§ **Work item**
What you write should be an exact copy of the material, from its first line through the line containing "[Search] (1683, 60)".

----- Provided information

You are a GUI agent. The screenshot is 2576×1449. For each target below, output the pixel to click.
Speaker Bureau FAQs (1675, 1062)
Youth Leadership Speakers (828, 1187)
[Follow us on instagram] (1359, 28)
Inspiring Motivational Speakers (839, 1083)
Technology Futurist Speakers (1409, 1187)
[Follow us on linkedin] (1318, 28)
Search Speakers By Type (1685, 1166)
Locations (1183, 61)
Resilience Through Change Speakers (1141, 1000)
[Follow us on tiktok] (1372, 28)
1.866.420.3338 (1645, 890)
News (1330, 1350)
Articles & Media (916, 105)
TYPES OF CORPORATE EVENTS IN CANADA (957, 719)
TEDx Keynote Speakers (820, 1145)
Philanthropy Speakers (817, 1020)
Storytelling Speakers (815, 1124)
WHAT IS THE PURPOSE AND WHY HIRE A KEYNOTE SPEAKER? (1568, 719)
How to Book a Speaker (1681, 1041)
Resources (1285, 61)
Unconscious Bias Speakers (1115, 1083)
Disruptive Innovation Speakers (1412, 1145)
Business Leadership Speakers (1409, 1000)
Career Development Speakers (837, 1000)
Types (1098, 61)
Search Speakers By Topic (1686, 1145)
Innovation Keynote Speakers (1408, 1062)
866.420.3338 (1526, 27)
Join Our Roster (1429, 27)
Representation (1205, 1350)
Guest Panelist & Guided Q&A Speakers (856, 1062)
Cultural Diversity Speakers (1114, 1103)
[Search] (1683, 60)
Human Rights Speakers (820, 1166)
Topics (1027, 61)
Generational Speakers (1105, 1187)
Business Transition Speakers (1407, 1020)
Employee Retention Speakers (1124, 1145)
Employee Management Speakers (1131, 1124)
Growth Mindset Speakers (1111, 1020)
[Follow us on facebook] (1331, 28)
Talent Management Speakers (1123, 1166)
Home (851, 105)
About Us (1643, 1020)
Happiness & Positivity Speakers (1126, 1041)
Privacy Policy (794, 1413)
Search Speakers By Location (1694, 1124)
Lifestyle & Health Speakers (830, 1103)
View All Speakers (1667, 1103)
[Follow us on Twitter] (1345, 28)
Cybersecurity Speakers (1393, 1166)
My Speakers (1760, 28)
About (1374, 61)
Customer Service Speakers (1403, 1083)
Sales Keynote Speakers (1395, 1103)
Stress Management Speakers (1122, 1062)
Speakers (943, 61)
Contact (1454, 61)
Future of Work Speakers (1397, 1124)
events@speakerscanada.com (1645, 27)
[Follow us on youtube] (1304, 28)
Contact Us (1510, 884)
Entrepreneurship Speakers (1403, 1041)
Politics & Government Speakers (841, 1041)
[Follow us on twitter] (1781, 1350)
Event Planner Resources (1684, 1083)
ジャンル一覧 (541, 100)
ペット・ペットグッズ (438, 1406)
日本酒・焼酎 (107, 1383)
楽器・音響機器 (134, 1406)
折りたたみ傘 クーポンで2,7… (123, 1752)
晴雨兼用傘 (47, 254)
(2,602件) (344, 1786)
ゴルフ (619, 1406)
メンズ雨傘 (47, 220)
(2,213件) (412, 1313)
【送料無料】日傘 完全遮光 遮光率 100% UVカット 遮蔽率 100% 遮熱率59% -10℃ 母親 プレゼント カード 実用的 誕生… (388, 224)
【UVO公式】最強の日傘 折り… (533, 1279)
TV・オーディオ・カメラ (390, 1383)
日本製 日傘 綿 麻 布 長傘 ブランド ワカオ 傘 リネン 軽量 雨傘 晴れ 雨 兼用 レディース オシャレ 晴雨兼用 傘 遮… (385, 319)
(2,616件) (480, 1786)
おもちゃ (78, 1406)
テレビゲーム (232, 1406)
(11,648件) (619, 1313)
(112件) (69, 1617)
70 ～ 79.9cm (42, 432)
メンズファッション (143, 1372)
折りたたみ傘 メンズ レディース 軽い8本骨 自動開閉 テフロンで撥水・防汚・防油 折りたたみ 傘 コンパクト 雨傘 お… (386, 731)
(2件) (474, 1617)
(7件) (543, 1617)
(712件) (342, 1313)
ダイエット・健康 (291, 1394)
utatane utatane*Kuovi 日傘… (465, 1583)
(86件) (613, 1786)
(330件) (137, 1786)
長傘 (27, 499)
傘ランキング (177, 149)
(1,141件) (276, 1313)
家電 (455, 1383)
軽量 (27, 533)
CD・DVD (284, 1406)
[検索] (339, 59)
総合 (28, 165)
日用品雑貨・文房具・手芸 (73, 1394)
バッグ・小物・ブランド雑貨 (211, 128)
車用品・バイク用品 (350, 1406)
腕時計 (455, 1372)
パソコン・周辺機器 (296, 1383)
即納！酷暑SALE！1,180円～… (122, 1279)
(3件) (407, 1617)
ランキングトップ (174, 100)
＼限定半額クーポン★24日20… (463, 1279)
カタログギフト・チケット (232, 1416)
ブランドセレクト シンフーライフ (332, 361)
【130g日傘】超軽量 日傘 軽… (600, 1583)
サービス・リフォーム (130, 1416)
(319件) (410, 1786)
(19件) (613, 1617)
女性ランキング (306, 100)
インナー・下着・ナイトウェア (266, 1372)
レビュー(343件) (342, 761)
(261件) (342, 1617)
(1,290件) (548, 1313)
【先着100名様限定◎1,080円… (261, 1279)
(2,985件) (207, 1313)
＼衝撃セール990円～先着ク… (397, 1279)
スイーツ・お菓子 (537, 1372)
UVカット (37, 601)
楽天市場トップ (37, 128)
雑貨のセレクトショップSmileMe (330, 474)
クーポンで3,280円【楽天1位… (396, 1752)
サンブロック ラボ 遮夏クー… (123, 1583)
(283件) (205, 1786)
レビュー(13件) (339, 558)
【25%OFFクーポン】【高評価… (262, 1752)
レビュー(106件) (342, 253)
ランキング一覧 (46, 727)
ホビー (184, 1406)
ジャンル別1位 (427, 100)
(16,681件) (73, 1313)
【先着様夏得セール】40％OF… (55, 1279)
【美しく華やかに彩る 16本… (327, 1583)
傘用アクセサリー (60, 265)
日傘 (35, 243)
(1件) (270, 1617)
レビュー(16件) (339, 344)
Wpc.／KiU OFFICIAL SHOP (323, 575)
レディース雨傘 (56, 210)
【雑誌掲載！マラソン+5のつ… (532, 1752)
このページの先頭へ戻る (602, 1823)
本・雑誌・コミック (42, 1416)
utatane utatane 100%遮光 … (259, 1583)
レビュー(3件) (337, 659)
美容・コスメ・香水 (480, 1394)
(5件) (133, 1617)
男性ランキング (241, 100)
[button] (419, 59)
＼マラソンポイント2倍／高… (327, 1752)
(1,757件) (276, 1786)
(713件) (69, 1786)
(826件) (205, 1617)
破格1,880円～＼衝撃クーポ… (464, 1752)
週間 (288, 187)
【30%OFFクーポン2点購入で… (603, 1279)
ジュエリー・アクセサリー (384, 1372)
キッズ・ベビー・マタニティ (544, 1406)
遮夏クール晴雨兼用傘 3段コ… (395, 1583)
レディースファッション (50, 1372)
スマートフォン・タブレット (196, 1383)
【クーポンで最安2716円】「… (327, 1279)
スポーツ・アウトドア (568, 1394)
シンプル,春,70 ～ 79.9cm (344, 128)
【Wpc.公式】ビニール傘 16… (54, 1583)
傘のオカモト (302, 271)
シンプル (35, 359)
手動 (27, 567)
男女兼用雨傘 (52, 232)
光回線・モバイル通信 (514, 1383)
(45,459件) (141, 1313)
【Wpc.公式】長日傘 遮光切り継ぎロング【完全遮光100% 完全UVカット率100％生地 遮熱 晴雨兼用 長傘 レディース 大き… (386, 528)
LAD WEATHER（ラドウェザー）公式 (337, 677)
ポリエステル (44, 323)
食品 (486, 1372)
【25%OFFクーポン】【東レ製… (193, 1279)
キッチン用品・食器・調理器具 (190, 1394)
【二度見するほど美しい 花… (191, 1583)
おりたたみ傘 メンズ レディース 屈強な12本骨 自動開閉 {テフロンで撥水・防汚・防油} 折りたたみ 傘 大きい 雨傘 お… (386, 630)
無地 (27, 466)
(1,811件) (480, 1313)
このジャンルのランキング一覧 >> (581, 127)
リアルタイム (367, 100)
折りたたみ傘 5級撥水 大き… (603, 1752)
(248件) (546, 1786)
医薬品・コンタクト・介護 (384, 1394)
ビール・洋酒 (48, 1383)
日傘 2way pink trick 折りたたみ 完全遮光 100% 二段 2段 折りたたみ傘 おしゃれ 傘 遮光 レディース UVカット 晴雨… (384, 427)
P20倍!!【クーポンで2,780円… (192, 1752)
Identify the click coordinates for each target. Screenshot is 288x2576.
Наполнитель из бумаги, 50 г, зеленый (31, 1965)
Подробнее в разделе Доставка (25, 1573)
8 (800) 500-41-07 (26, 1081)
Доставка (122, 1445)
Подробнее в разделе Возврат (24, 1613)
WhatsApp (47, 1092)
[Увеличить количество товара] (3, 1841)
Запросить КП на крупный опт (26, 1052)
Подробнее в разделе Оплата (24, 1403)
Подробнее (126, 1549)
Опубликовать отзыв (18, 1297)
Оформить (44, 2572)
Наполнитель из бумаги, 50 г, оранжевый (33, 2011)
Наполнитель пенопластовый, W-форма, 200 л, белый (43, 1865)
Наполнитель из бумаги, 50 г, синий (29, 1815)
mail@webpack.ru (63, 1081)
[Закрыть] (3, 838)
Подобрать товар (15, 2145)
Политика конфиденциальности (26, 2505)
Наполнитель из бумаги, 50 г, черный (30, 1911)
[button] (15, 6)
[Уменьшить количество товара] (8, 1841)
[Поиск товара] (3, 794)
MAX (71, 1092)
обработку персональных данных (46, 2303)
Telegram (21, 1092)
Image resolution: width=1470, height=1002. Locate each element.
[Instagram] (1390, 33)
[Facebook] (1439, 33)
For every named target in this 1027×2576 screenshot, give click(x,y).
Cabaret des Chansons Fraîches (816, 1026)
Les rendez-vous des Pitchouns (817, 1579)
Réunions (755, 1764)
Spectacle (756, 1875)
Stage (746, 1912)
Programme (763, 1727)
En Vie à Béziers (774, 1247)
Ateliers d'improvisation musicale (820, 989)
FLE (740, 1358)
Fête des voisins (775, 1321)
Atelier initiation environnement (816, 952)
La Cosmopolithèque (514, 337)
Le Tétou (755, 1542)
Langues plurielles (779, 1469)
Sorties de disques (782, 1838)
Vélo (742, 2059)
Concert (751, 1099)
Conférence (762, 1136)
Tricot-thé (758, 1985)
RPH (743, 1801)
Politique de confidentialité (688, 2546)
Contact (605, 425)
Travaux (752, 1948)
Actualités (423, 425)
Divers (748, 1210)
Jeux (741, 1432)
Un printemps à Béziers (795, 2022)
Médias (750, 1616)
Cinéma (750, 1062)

----------

§ **Answer for this exercise**
You are a GUI agent. The screenshot is 2576×1449. For each target below, output the pixel to click.
Speaker Bureau FAQs (1675, 1062)
Youth Leadership Speakers (828, 1187)
[Follow us on instagram] (1359, 28)
Inspiring Motivational Speakers (839, 1083)
Technology Futurist Speakers (1409, 1187)
[Follow us on linkedin] (1318, 28)
Search Speakers By Type (1685, 1166)
Locations (1183, 61)
Resilience Through Change Speakers (1141, 1000)
[Follow us on tiktok] (1372, 28)
1.866.420.3338 (1645, 890)
News (1330, 1350)
Articles & Media (916, 105)
TYPES OF CORPORATE EVENTS IN CANADA (957, 719)
TEDx Keynote Speakers (820, 1145)
Philanthropy Speakers (817, 1020)
Storytelling Speakers (815, 1124)
WHAT IS THE PURPOSE AND WHY HIRE A KEYNOTE SPEAKER? (1568, 719)
How to Book a Speaker (1681, 1041)
Resources (1285, 61)
Unconscious Bias Speakers (1115, 1083)
Disruptive Innovation Speakers (1412, 1145)
Business Leadership Speakers (1409, 1000)
Career Development Speakers (837, 1000)
Types (1098, 61)
Search Speakers By Topic (1686, 1145)
Innovation Keynote Speakers (1408, 1062)
866.420.3338 (1526, 27)
Join Our Roster (1429, 27)
Representation (1205, 1350)
Guest Panelist & Guided Q&A Speakers (856, 1062)
Cultural Diversity Speakers (1114, 1103)
[Search] (1683, 60)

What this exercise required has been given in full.